_WHAT IS REQUIRED_
How many lines of the data contain the word "will"? Give only that number.

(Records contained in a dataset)
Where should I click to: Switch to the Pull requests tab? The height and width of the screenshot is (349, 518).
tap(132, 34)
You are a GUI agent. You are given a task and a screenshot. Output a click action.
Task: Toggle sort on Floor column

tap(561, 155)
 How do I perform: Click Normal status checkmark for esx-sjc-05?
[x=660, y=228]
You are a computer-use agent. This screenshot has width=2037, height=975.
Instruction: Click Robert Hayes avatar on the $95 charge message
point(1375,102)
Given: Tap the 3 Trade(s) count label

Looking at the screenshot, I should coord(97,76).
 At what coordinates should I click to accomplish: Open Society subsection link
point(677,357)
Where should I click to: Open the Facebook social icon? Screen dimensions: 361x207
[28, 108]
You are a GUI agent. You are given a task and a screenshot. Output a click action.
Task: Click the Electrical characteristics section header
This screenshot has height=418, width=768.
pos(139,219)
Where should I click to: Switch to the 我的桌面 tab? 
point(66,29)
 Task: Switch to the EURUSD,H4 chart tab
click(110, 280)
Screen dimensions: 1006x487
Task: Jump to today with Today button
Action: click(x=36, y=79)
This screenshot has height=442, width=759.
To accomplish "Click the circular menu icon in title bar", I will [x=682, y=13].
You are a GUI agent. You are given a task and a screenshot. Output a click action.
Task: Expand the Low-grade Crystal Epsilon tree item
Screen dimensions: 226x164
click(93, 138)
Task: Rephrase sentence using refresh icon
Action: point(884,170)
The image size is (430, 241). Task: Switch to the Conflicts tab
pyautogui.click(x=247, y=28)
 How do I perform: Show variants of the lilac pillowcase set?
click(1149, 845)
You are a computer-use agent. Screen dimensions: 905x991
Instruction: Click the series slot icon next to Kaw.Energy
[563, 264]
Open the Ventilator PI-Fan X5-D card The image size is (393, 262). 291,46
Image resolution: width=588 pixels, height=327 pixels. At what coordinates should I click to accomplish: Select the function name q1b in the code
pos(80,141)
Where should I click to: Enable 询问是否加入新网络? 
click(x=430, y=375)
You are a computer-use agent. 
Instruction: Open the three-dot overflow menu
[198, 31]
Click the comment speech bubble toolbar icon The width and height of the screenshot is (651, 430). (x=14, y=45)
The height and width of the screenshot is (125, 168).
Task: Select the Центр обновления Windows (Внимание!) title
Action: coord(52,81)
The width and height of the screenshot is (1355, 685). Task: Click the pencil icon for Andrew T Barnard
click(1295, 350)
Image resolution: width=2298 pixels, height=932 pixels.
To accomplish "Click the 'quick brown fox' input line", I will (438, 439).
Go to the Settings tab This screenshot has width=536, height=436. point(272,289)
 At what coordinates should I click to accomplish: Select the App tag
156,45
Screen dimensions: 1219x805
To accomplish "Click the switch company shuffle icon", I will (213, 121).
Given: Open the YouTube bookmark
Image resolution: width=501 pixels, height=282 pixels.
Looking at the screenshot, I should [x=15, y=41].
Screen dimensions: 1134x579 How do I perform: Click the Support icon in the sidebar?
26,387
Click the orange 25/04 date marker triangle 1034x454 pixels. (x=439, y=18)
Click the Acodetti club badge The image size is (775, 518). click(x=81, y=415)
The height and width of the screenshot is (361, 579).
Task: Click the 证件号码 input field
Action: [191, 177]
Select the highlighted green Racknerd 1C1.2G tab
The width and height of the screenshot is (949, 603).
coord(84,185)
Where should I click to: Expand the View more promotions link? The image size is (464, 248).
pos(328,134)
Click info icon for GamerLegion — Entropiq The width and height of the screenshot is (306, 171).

_EXERCISE RESPONSE_
3